■ **RECORDS PROVIDED**:
++++

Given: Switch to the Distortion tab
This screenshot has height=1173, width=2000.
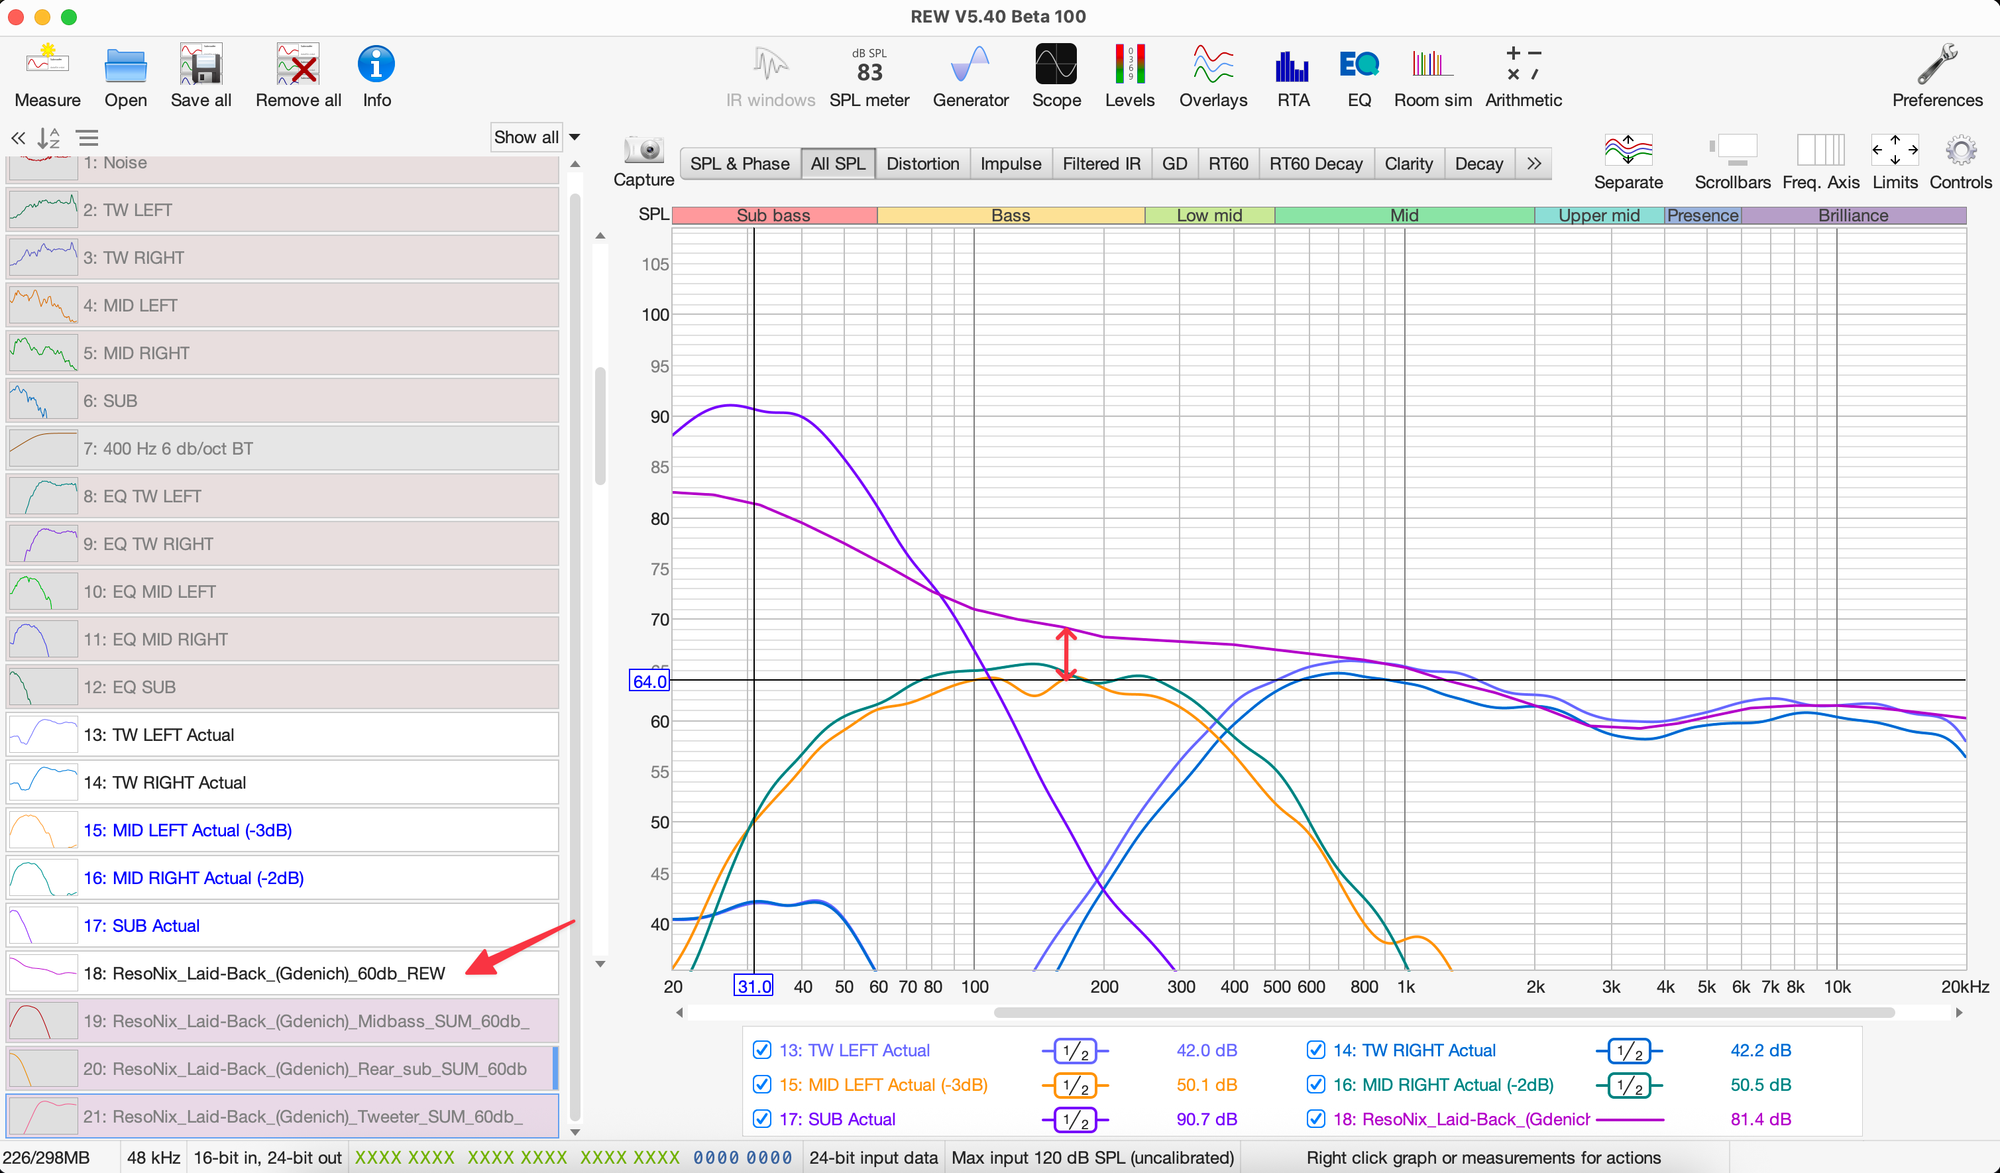Looking at the screenshot, I should click(x=922, y=164).
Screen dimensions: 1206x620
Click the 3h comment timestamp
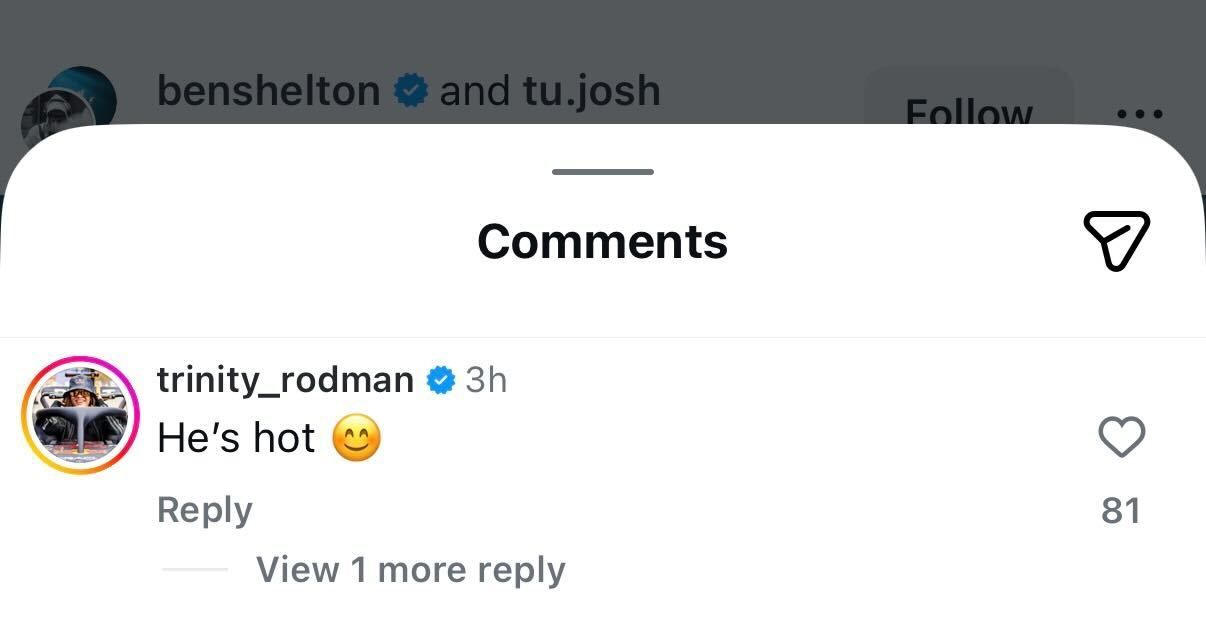click(x=486, y=379)
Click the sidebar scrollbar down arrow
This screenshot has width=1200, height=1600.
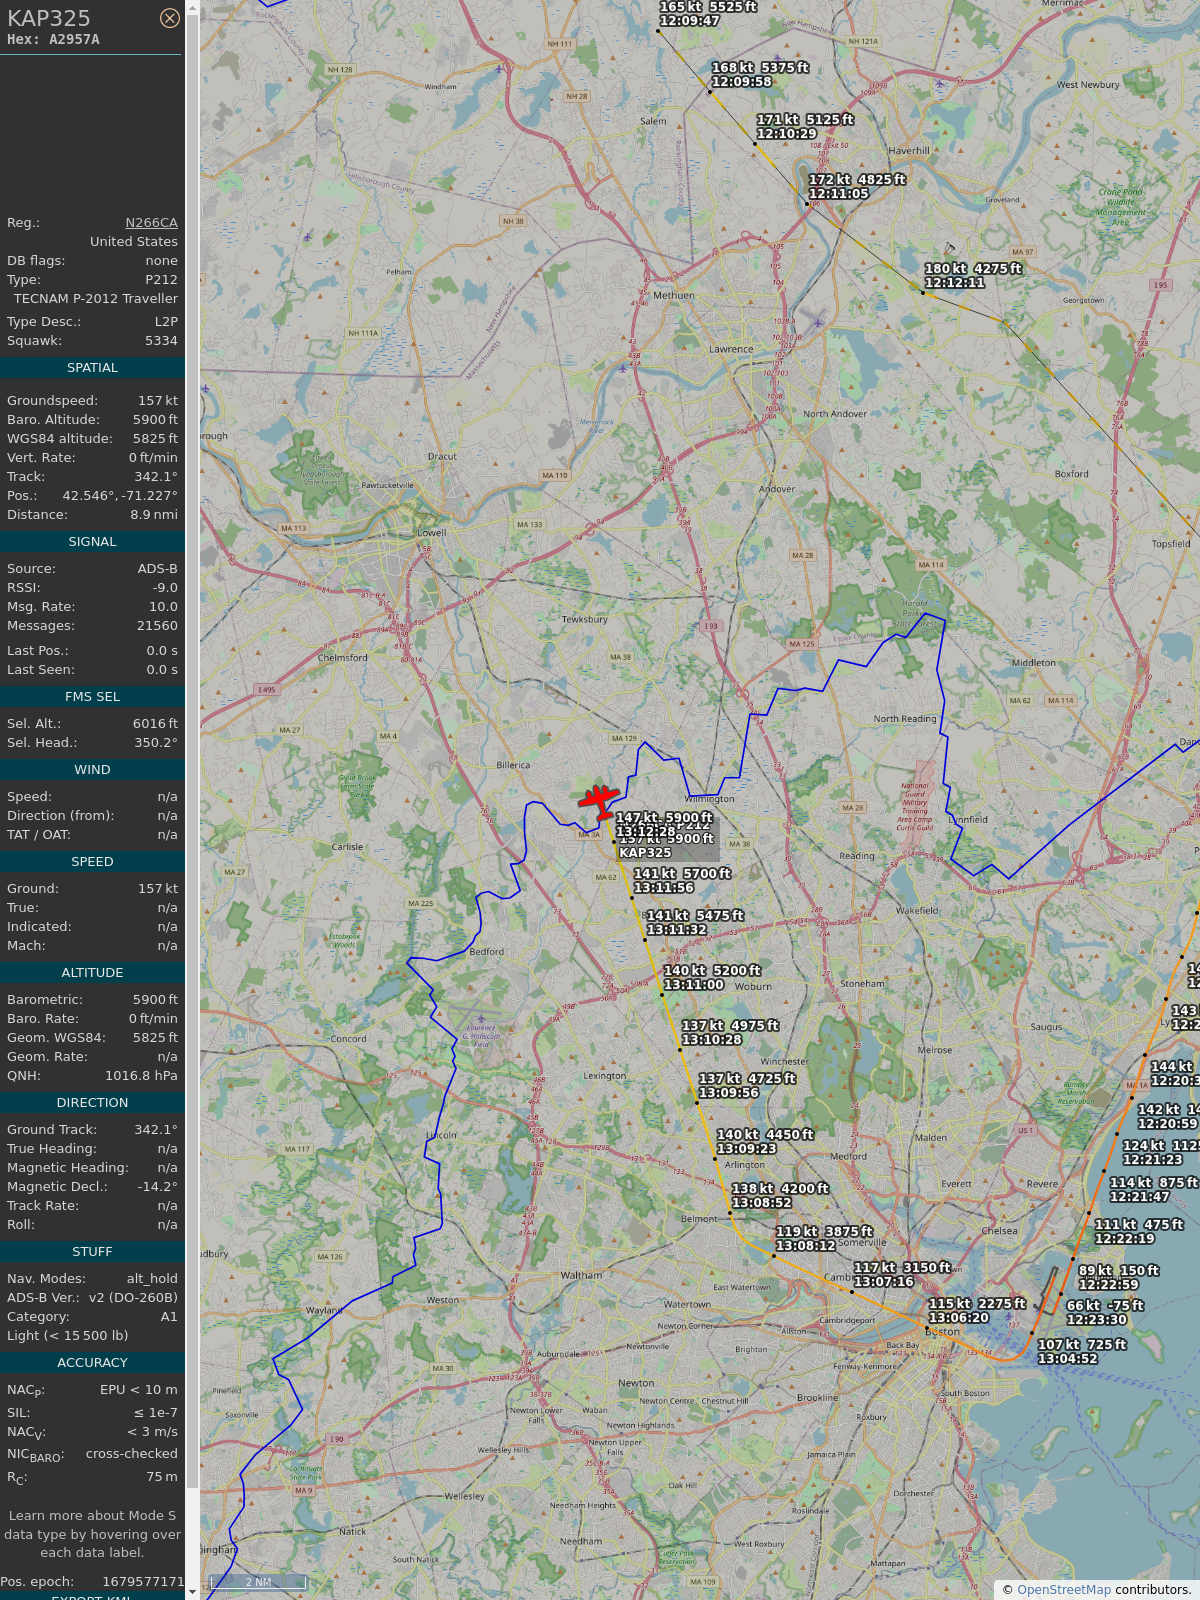(192, 1592)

++++

■ **PROBLEM DESCRIPTION**:
Rewrite every line of the data above as a Markdown table with the columns "No." and "Text", numbering the rows and skipping blank lines. Leave the pictures out.

■ **OUTPUT FOR THIS TASK**:
| No. | Text |
|---|---|
| 1 | Given: Switch to the Distortion tab |
| 2 | This screenshot has height=1173, width=2000. |
| 3 | Looking at the screenshot, I should click(x=922, y=164). |
| 4 | Screen dimensions: 1206x620 |
| 5 | Click the 3h comment timestamp |
| 6 | click(x=486, y=379) |
| 7 | Click the sidebar scrollbar down arrow |
| 8 | This screenshot has width=1200, height=1600. |
| 9 | (192, 1592) |